BANKERS CAN'T BE POLICE OFFICERS

In December 1998, the Federal Deposit Insurance Corp. posted for
comment a notice of a proposed federal banking regulation, the ``Know
Your Customer'' rule.

The rule ``would require each ... bank to develop a program designed
to determine the identity of its customers; determine its customers'
sources of funds; determine the normal and expected transactions of
its customers; monitor account activity for transactions that are
inconsistent with those normal and expected transactions; and report
any transactions of its customers that are determined to be
suspicious.''

Three months later, after receiving some 225,000 e-mail messages and
letters, nearly all opposing the rules, banking regulators scrapped
the proposal. While the banking public was willing to acknowledge the
need to track money-laundering practices, which hide profits from
criminal activities, the public outcry over privacy concerns won out.

Now the Clinton administration, in response to allegations involving
Russians and a major U.S. bank, has proposed a strategy to fight money
laundering that looks as intrusive as the ``Know Your Customer'' rule.
It would impose tighter regulations on banks and other financial
institutions and includes a requirement that storefront check
cashiers, brokerage firms and casinos notify authorities of suspicious
activities the way banks do.

Banks have been to some degree in the squealing business since the
passage of the Bank Secrecy Act of 1974, which obligates them to
report to the government cash transactions of $10,000 or more. It was
passed to combat money laundering and the drug trade; it meant bankers
could not ignore what they knew was wrong. But this latest effort
would vastly increase the government's efforts and would force
financial institutions to delve deeply into the private lives of customers.

This comes just a month after the Clinton administration directed
federal law enforcement agencies to collect information to determine
the extent to which their officers were considering race in searches.
Now a strategy is unveiled that would demand banks ``profile'' anyone
deemed ``suspicious.''

And that is just on the federal level. At a meeting last week of a
task force formed to combat escalating money laundering in Florida,
representatives of state agencies proposed such things as tougher
reporting requirements for any business that ``transmits'' cash and a
new law allowing authorities to freeze bank accounts suspected of
being used for money laundering, according to Tribune reporter
Michelle Pellemans. But the most draconian recommendation was one to
require fingerprints of anyone opening a bank account.

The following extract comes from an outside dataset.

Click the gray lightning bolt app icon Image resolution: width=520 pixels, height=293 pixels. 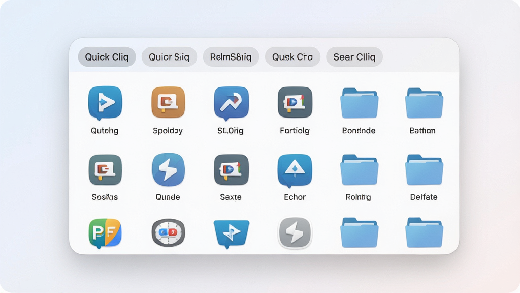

One Tampa businessman told Pellemans the proposals evoke a ``police
state type feeling'' and would put unfair burdens on small businesses.

It is wrong to ask financial institutions to become investigators for
law enforcement by keeping files on customers and reporting
``suspicious'' activity. Bankers are not police officers.

Money laundering is an international problem that must be curtailed.
But as with all our efforts to fight crime, we should not trample
civil liberties in the process.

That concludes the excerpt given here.